Improved monitoring can take several forms. The basic interlock is a transparent low-level sanction system—blocking engine ignition—requiring no action other than periodic maintenance, data downloads, and action by the authority to discourage circumvention. Supplemental monitoring with targeted consequences can add a second level of supervision. A random assignment study in Maryland [8] evaluated regular postal letters that threaten sanctions, or applaud interlock offenders, based on program performance. This approach reduced recidivism for up to two years during the interlock program. States' monitoring can invoke a range of actions, including removal from the interlock program, extension of time on the interlock and a system of escalating supervision, as in Florida.

New alcohol technologies provide monitoring alternatives. Two are transdermal alcohol detection and photo identification systems for interlocks. Transdermal units lock onto the ankle and yield nearly continuous readings of alcohol vapor at the skin. Positive photo identification of interlock test-takers makes it difficult for offenders to blame lockouts on other vehicle users. For those without cars, non-vehicle variants of such monitoring require BrAC tests several times during the day. Alcohol biomarkers—longer time horizon indicators of drinking—are widely used in Europe to monitor DUI offenders. Measurement of alcohol markers in blood, hair or urine sources can objectively improve our understanding of drinking status among DUI offenders.

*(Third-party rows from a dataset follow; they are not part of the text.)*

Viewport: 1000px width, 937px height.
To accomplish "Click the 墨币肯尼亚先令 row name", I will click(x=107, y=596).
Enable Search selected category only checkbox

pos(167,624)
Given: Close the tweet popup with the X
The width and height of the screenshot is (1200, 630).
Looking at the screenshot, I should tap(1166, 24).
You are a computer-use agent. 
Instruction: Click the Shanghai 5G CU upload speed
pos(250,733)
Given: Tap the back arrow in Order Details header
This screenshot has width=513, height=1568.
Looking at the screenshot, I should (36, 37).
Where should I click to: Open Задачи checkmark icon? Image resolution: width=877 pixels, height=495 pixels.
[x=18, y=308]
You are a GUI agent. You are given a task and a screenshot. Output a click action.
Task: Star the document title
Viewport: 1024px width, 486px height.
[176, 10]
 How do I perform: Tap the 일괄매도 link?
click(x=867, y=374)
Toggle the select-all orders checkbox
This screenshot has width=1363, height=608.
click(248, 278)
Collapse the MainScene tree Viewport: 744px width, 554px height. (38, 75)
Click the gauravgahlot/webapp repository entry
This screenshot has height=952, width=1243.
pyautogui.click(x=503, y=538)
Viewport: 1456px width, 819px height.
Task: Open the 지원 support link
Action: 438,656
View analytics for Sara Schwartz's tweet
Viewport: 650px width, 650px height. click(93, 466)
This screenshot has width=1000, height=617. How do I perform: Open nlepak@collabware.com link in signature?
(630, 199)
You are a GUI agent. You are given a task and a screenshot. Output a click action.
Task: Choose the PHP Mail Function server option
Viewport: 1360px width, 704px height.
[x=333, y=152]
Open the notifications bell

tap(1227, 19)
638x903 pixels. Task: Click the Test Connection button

These advanced systems for monitoring drinking are now getting occasional use in the criminal justice system to reduce reliance on costly jail. As costs for monitoring drinking decline, someday this may replace interlocks as a method of controlling DUI offenders [9].

We have no evidence on how offenders adjust their drinking and driving to accommodate the interlock. Clearly, offenders ‘learn’ to avoid lockouts while on the interlock [2, 3, 10, 11]. This safety benefit occurs even while total driving is unchanged. Reduction in rates of failed BrAC tests led to initial enthusiasm that interlocks really might be reducing drinking. This inference was challenged by a 2010 study [10] in which six direct and indirect blood biomarkers were collected at both installation and interlock removal many months later. The pre- and post-comparison of biomarkers showed little to no change in alcohol consumption.

Two approaches can counter the resumption of impaired driving upon interlock removal: active treatment during interlock or harm reduction strategies. An interlock program is not a therapeutic behavioral change program. DUI offenders may drink more strategically to avoid interlock lockouts, but they do not drink less. Accordingly, monitoring authorities that want abstinence could make better use of the interlock period, while drinking is held somewhat in check. A Texan study showed interlock participants under court order were amenable to a motivational intervention in which counselors use and discuss the interlock BrAC data [12].

Harm reduction is also an option, preserving the behavioral accommodation to the interlock (reduced drinking and driving) without targeting drinking directly. What do interlock users do differently to avoid BrAC lockouts? Little is known about their coping methods but with drinking and driving both unchanged, offenders are making changes that avoid limiting either. A study of those adjustments might help us develop interventions.

In sum, more interlocks are going on more offender cars, and there is growing recognition of the need to install soon after detection and arrest, rather than after long periods of license suspension. But, little effort is underway to actively monitor and mount supplemental interventions on higher risk interlock DUI offenders. Progress on the latter, and most difficult, element will be needed to break the cycle of catch and release.